DOĞU’NUN İSTANBUL’U: SANGHAI

Geçtiğimiz haftalarda Alman menşeli ITB’nin Çin fuarı ITB China’ya katılmak üzere Çin’in ticaret merkezi Şanghay’a gittim. Daha önce hakkında olumlu olumsuz pek çok yorum duyduğum Çin’i görmek ve özellikle en beğenilen ve dünyanın en modern şehirlerinden biri olarak adlandırılan Şanhay’ı deneyimlemek muhteşem bir fırsattı. Açıkçası nelerle karşılaşacağım ile ilgili hiçbir fikrim yoktu. Genellikle bir ülkeye giderken detaylı bir araştırma yapardım fakat Çin ile ilgili araştırdığım tek şey Şanhay’da gezilecek yerler oldu.

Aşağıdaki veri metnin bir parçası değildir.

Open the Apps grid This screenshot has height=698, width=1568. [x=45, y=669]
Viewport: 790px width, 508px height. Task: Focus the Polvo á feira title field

Öncelikle Çin’e gidiş prosedürlerinden bahsedelim. Bu ülkeye öyle elinizi kolunuzu sallaya sallaya giremiyorsunuz. Yani Çin’e gitmek için haklı gerekçelerinizin olması gerekir. Çünkü Çin Devleti bordo pasaport sahibi Türk vatandaşlarına vizeye tabi tutuyor. Ancak vizeyi de vermiyor. Vize alabilmeniz için gitmenizi gerektiren duruma dair hem özel firma hem de resmi makamlardan davetiyeler almanız gerekiyor. Örneğin bir firma tarafından davet edildiniz önce sizi davet eden firma bir davetiye gönderiyor daha sonra o şehrin en yüksek makamından adınıza bir davetiye düzenlenmesi gerekiyor. Bunlarla beraber pasaport fotoğraf ve kimliğinizle konsolosluğa başvurduğunuz takdirde vize alabiliyorsunuz. En güzel tarafı vize sadece 7 iş gününde sonuçlanıyor.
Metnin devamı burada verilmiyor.